Dei o meu lugar a uma senhora, coitada, que segurava pela mão uma criança triste. Fiquei em pé. O ônibus prosseguia. Ao passar do tempo foi esvaziando, esvaziando, até que me vi único em pé. Todas as cadeiras da frente ocupadas. Olho para trás, e o que vejo? Uma poltrona vazia, lúgubre, olhando-me, desejando- me. Sentei-me nela macia e deliciosamente. De repente, um estalo (o infeliz demônio!): a necessidade fortuita de olhar para trás, como na referida cadeira! Meu Deus! Feito cientista descobrindo a fórmula mágica com o seu “Eureka!”, conclui entre um riso amarelado que nada seremos sem a necessidade de olharmos para trás! Resgatarmos a nossa história, para podermos viver outras tantas… Não repetir os mesmos erros. Não esquecer das lições tidas e se preparar a todo instante para o porvir.

O ônibus continuava seu caminho. Desci no lugar pretendido: a porta de uma universidade. E em minha pandemônica miséria existencial, num rasgo de felicidade, continuei meus passos abafados, tendo a certeza de que até nos momentos de guerra interior, achando-se seco, duro e engessado, sem fantasias & cheiros, entranhas & sorrisos, podemos receber mensagens dignas dos mais verticais exegéticos conhecedores da alma humana.

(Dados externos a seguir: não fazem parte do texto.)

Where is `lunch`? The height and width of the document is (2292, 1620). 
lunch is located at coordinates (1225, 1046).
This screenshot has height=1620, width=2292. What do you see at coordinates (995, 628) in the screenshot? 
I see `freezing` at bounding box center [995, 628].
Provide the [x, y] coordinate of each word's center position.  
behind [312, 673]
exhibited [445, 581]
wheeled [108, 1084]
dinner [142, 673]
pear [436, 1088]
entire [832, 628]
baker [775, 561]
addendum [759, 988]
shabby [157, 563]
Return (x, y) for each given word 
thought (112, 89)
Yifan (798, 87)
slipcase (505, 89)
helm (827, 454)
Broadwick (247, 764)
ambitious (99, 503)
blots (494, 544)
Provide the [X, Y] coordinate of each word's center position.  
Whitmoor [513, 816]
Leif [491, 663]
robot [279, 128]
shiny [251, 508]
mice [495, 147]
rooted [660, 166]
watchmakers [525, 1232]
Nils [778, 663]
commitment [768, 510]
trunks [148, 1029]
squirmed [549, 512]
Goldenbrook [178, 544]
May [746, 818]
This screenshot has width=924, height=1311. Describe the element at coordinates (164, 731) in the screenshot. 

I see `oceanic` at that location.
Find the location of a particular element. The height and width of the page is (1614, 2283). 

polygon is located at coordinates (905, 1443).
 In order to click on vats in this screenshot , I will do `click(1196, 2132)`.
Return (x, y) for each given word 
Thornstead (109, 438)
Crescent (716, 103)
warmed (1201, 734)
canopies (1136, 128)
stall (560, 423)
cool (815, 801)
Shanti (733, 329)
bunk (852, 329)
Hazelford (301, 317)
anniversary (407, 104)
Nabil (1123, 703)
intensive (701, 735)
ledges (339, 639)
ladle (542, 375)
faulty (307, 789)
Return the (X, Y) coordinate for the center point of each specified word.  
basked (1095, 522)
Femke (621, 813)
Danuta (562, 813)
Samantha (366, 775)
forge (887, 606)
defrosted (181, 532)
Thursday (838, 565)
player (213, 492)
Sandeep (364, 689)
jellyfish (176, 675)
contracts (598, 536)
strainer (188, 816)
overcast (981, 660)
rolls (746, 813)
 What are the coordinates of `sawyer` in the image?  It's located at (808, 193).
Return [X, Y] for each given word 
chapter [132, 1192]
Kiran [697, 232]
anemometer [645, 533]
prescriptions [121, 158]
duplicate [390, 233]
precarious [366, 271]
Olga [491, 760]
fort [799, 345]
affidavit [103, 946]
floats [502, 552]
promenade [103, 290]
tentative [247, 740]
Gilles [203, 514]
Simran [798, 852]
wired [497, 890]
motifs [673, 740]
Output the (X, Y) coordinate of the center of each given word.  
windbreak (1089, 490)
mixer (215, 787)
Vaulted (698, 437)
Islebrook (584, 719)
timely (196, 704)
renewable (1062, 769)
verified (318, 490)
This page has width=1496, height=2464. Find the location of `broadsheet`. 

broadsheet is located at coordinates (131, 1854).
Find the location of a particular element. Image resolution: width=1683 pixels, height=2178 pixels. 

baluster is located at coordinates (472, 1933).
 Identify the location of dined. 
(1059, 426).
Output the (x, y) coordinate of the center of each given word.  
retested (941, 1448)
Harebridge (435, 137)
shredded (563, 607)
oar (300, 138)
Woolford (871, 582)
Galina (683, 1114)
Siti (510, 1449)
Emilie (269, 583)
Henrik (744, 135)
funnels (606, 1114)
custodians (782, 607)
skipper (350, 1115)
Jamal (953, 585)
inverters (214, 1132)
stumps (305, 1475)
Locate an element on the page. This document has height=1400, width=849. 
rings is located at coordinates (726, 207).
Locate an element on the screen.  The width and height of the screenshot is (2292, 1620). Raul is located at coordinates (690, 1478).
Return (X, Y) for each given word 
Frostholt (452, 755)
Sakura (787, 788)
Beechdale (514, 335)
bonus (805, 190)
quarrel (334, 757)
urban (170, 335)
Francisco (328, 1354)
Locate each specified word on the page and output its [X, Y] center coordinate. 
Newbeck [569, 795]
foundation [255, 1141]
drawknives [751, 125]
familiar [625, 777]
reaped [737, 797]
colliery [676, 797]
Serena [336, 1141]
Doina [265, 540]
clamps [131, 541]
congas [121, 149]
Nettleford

Oxalá, voltem todas as sobrenaturais forças da natureza a me assediarem novamente… Enquanto não chegam, fico sem a destreza do poeta, sem a mágica do amor insano, sem a inspiração do divino – fluxo e refluxo das consciências libertas em vôo suave e pleno; fico com a fraqueza mental, com a razão dos surdos, com a teimosia dos incuráveis.